Data excerpts

******************************

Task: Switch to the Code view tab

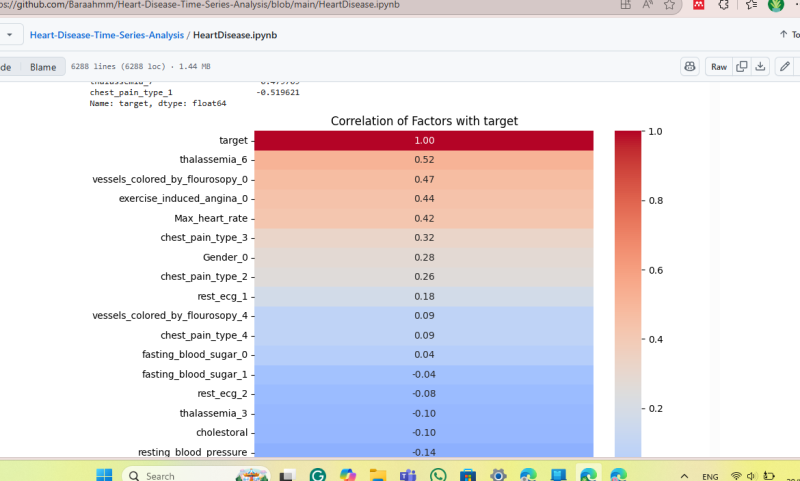Action: click(x=5, y=67)
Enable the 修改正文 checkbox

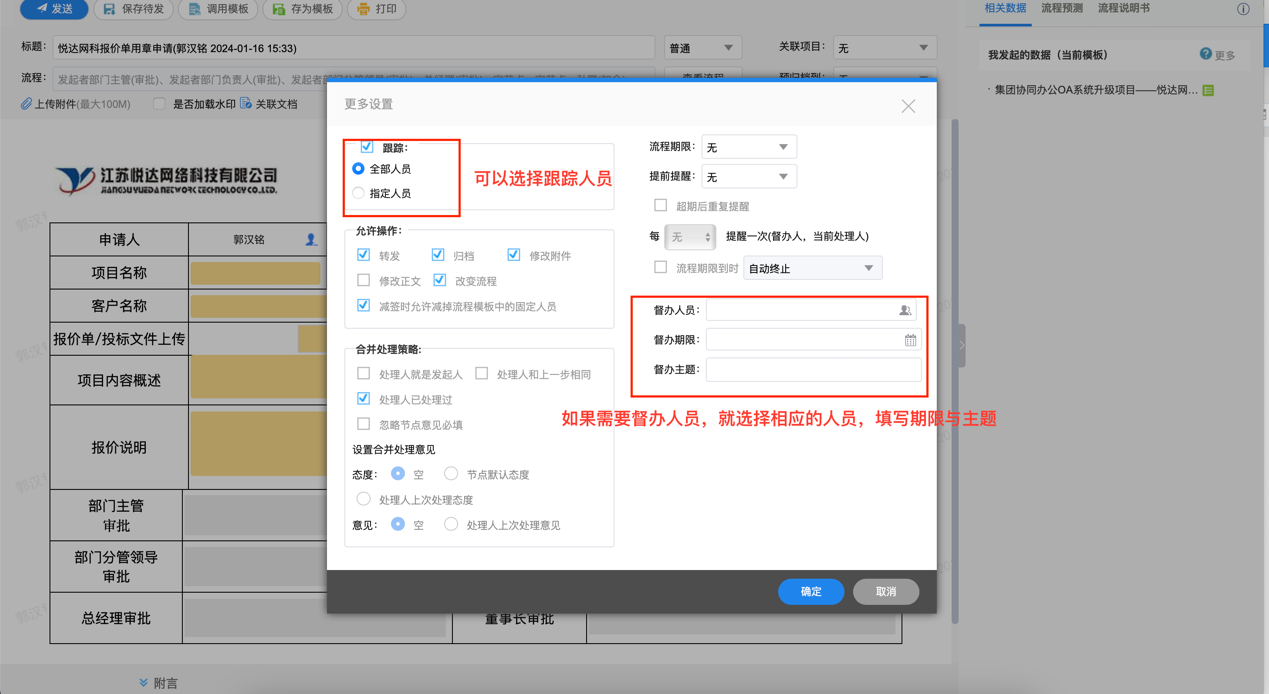pos(363,280)
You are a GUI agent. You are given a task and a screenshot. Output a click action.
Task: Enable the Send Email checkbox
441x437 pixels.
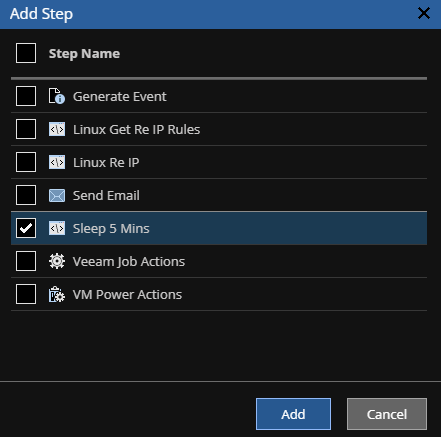(x=26, y=195)
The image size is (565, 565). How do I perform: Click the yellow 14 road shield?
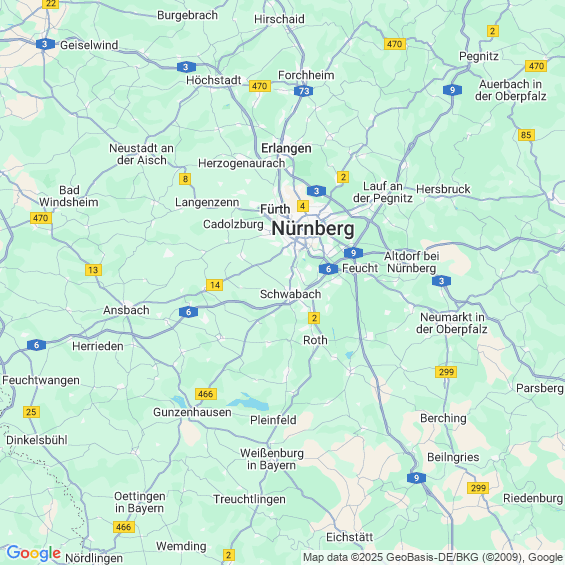[x=215, y=285]
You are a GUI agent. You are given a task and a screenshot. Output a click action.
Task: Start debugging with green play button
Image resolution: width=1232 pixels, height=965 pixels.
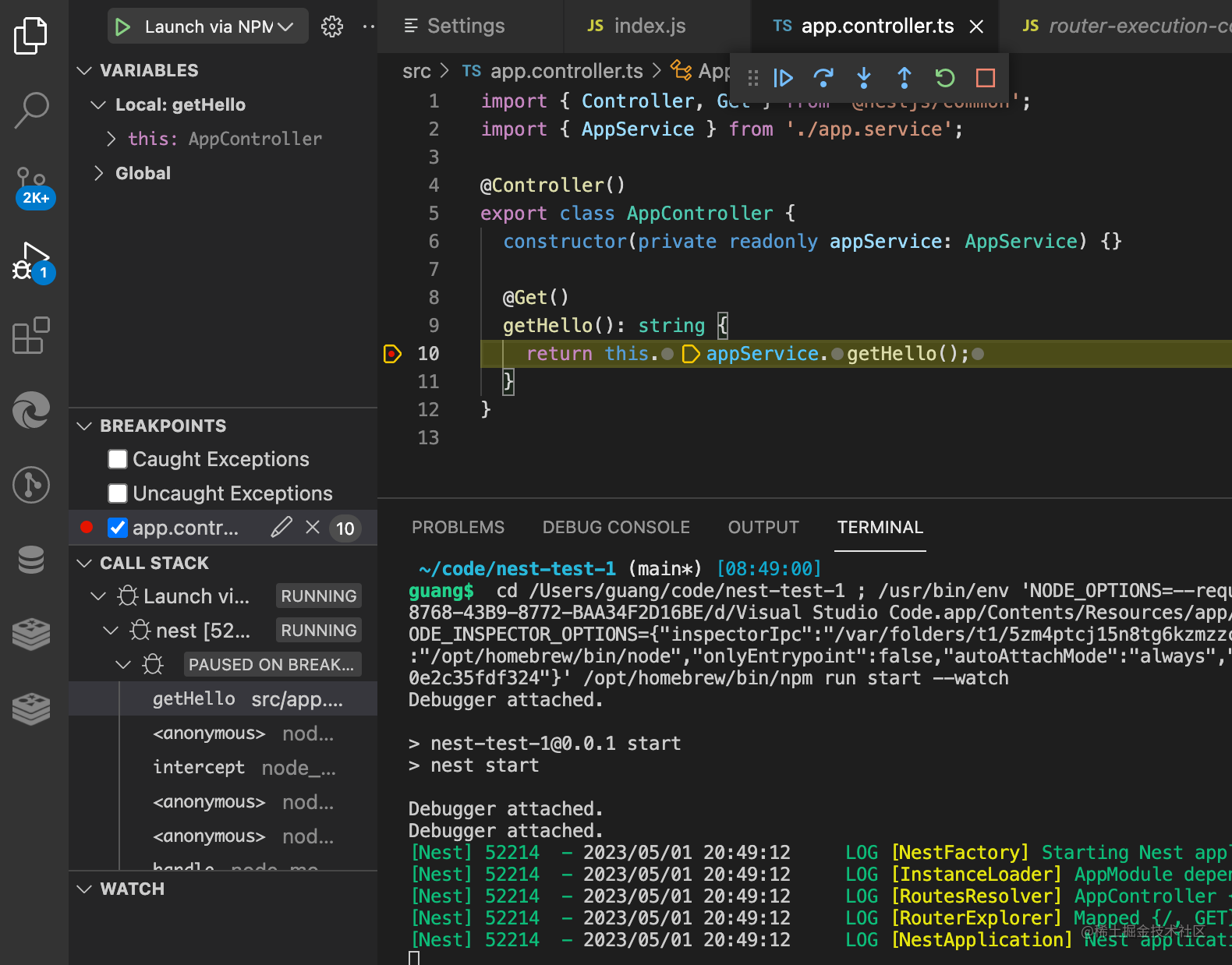[122, 27]
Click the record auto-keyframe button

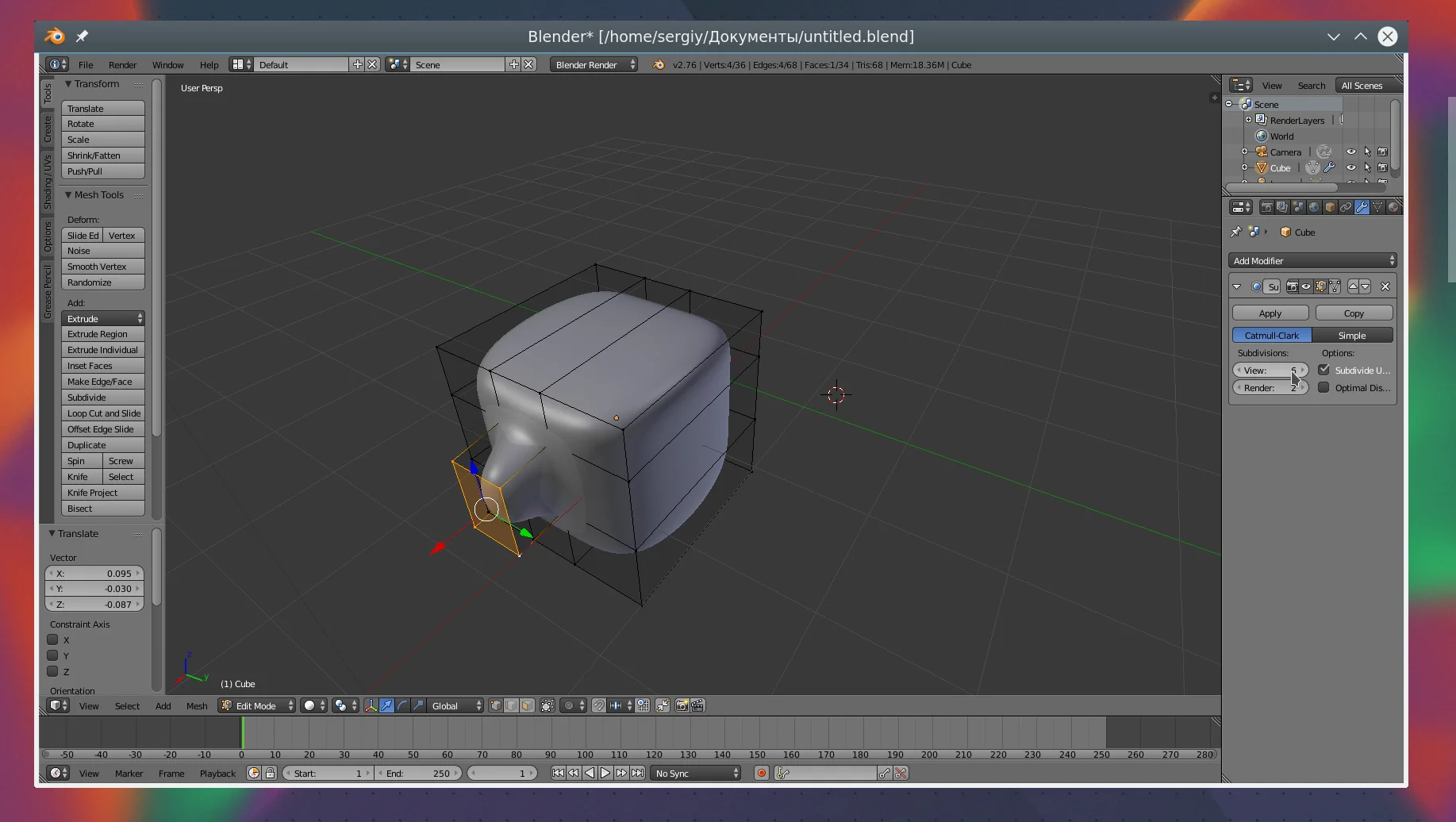[761, 773]
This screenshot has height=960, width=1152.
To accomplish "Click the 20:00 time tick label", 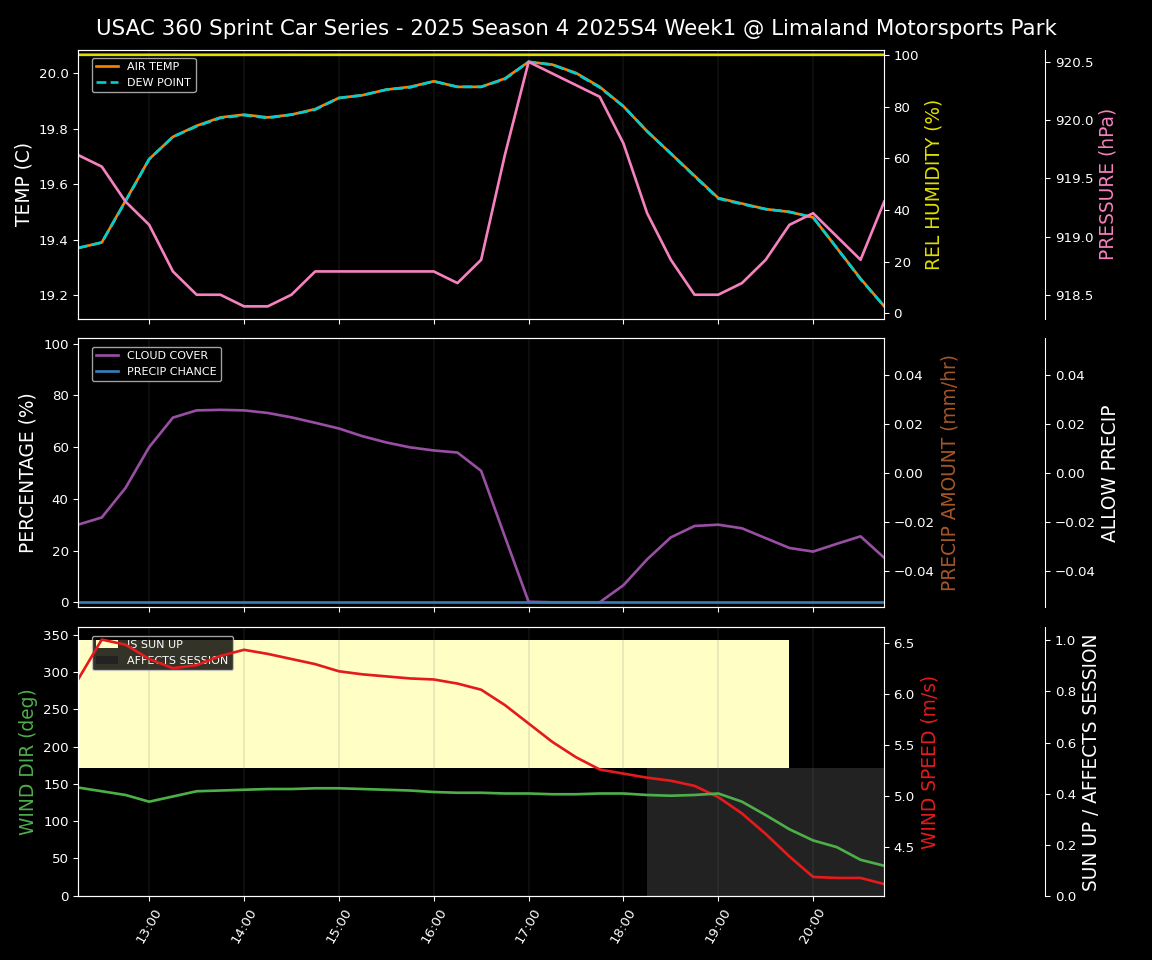I will point(810,924).
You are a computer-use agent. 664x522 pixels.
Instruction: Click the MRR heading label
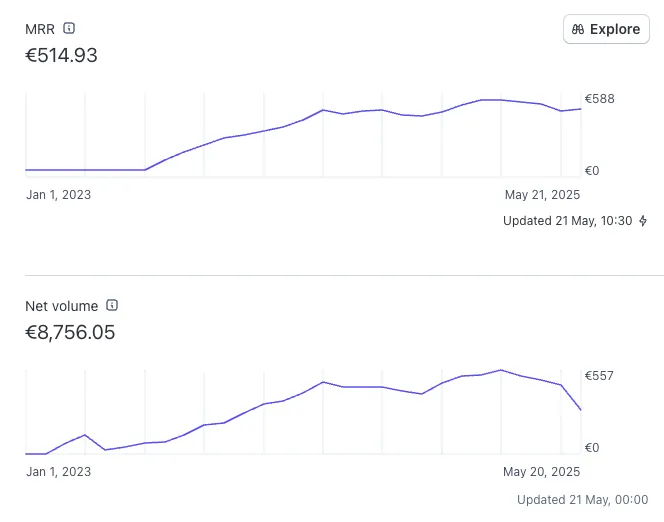point(40,28)
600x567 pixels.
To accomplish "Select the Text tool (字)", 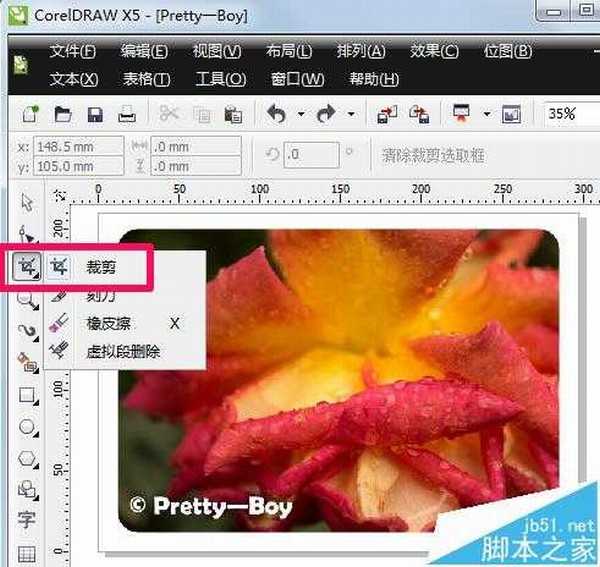I will [27, 520].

******************************

TASK INSTRUCTIONS — No picture is to be printed. Output exactly the lines above from the line containing "441x437 pixels." through the line containing "Task: Start debugging with green play button".

SOLUTION TO THE PROBLEM —
441x437 pixels.
(x=26, y=195)
The image size is (565, 565). How do I perform: Click the yellow 14 road shield?
[x=215, y=285]
You are a GUI agent. You are given a task and a screenshot. Output a click action.
Task: Start debugging with green play button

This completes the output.